Moses is one of those rags-to-riches stories....sort of. His story begins before he was even born. Moses was born in a generation where the king of Egypt did not know Joseph and all he did for the nation. The Hebrews (Moses' nationality) were under massive oppression and they were multiplying. Pharaoh didn't like such a large population of non-Egyptians continuing to grow in numbers in his land, so he created a decree to have every son that is born Hebrew killed (Exodus 1:8-16). Moses' life was spared and he ends up (of all places) being raised in the house of Pharaoh by the king's daughter. He goes from being sentenced to death to being raised in the palace; that is a remarkable story indeed. Moses' story, as if caught in a matrix, goes back to rags and then takes a sharp turn and transitions from rags-to-eternal legacy.
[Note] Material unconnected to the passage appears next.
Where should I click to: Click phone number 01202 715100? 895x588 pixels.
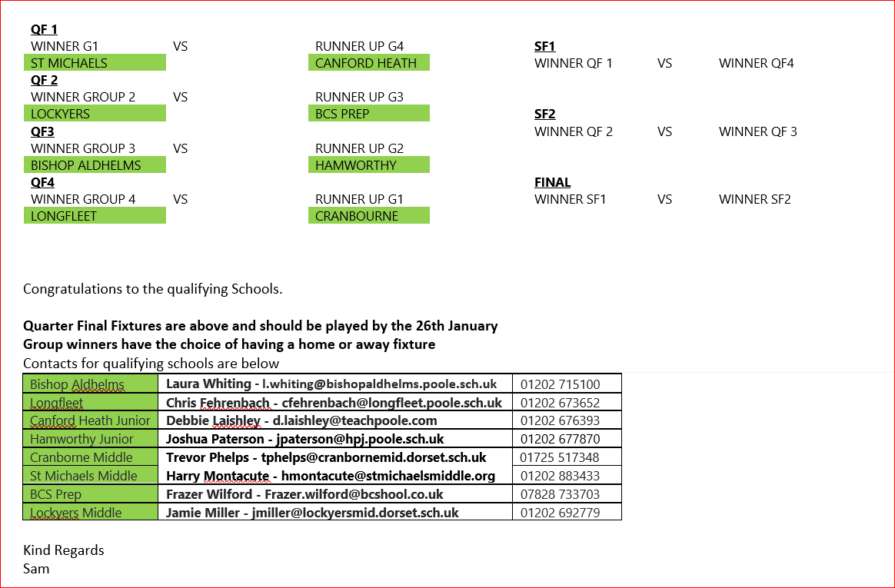[x=560, y=384]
From riches to murder, then exile to prophet, Moses couldn't escape his new path he was headed down because it was God who was now writing his script. YHWH finally makes his grand entrance, as he normally does, with a plot that Moses wasn't ready for.
Then He continued, “I am the God of your father, the God of Abraham, the God of Isaac, and the God of Jacob.” Moses hid his face because he was afraid to look at God. Then the Lord said, “I have observed the misery of My people in Egypt, and have heard them crying out because of their oppressors, and I know about their sufferings. I have come down to rescue them from the power of the Egyptians and to bring them from that land to a good and spacious land, a land flowing with milk and honey—the territory of the Canaanites, Hittites, Amorites, Perizzites, Hivites, and Jebusites. The Israelites’ cry for help has come to Me, and I have also seen the way the Egyptians are oppressing them. Therefore, go. I am sending you to Pharaoh so that you may lead My people, the Israelites, out of Egypt.”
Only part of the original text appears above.